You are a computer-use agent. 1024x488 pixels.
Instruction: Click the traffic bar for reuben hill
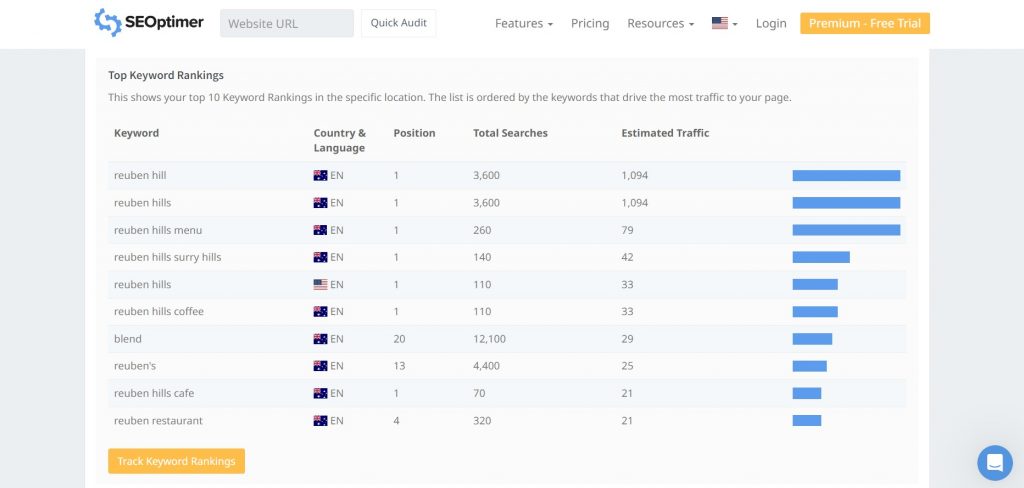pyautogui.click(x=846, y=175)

+++

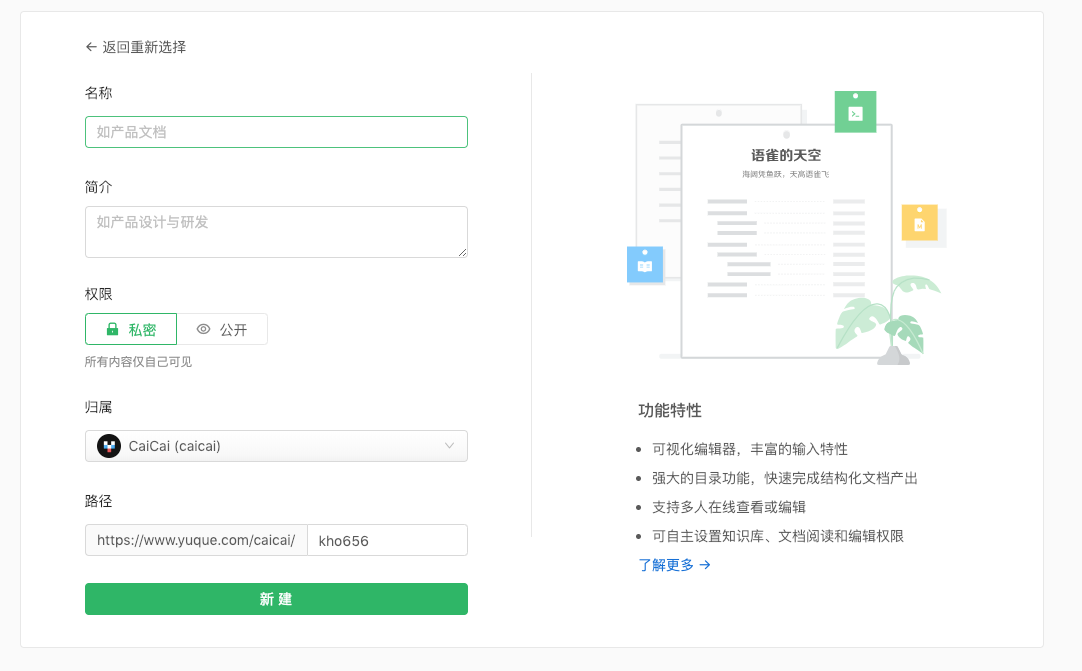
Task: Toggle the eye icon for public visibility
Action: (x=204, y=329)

+++

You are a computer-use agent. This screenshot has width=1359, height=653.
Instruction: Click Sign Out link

+++

Leave out every line above except those from the line with "You are a computer-use agent. This" up to and including the line with "Instruction: Click Sign Out link", and copy those exactly.

You are a computer-use agent. This screenshot has width=1359, height=653.
Instruction: Click Sign Out link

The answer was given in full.